Spending Power

The country is in a state of doom and gloom, as reflected in the daily news.

The UK economy is now clearly experiencing one of its worse recessions in recent history; the problems seem desperate and the idea of growth simply out of the question.

The UK jobs market is weakening significantly and, according to labour market statistics, unemployment last month stood at 7.9%, with youth unemployment expected to pass the million mark shortly.

Feeling the pinch in our own lives reflects the stats only too well: holidays have to be through carefully in terms of expenditure; home extensions have to justify the investment; cost cutting shopping is becoming a necessity…

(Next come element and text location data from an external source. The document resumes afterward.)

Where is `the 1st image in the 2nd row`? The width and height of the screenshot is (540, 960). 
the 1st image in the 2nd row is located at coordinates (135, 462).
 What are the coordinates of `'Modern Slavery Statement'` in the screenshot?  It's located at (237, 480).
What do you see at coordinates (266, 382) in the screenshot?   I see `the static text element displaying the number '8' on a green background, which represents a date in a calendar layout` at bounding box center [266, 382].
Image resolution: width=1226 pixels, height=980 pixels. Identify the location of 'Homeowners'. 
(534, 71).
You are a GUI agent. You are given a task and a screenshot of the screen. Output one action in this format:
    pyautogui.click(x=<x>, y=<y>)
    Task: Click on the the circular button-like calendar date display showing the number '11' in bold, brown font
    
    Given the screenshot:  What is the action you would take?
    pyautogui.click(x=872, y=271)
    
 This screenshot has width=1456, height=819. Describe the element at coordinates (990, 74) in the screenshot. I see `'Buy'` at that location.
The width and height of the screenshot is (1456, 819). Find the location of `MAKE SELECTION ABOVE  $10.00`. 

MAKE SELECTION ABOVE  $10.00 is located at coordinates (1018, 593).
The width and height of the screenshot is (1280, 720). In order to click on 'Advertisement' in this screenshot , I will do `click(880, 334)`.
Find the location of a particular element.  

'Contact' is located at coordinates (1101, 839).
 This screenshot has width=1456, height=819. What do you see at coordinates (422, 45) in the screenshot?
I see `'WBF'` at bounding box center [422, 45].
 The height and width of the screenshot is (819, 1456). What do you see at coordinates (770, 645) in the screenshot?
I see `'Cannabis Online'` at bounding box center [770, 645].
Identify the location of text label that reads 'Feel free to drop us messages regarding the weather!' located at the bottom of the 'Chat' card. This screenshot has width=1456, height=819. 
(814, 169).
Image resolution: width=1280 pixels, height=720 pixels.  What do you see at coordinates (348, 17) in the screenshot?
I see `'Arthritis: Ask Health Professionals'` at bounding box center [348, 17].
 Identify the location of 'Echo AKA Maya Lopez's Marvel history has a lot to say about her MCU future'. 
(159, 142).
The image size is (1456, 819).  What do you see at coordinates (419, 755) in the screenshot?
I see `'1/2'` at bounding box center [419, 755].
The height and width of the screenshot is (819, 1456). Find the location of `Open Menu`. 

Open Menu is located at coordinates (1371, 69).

So, is it possible to remain positive about the future given the above?  Is it possible to live life to the full ‘on a budget’ and at the same time to plan ahead for a more prosperous future?

I find myself reflecting on the ‘conservative approach’ my parents took to managing their finances, and whilst at one time I might have criticised them for their extreme caution, I can now see they did not ‘expect’ their money to buy them luxuries and lifestyle – they used their hard earned cash to protect themselves and their family from the ups and downs of life and the most basic ‘costs of living’.  My parents did not have a cheque book, and paid ‘up front’ for what they could afford. My father constantly calculated his incomings and outgoings sitting at the breakfast bar in the kitchen – he knew what he had in his accounts ‘to the penny’.

A return to the old fashioned philosophy – ‘if you can afford it and you need it, buy it’ – is harder for our generation. We’ve been brought to up want more than we have and to try to keep pace with other people’s buying power. By setting ourselves unrealistic aims we tend to create our own financial crises.

Maybe we have to start taking more personal responsibility – myself included.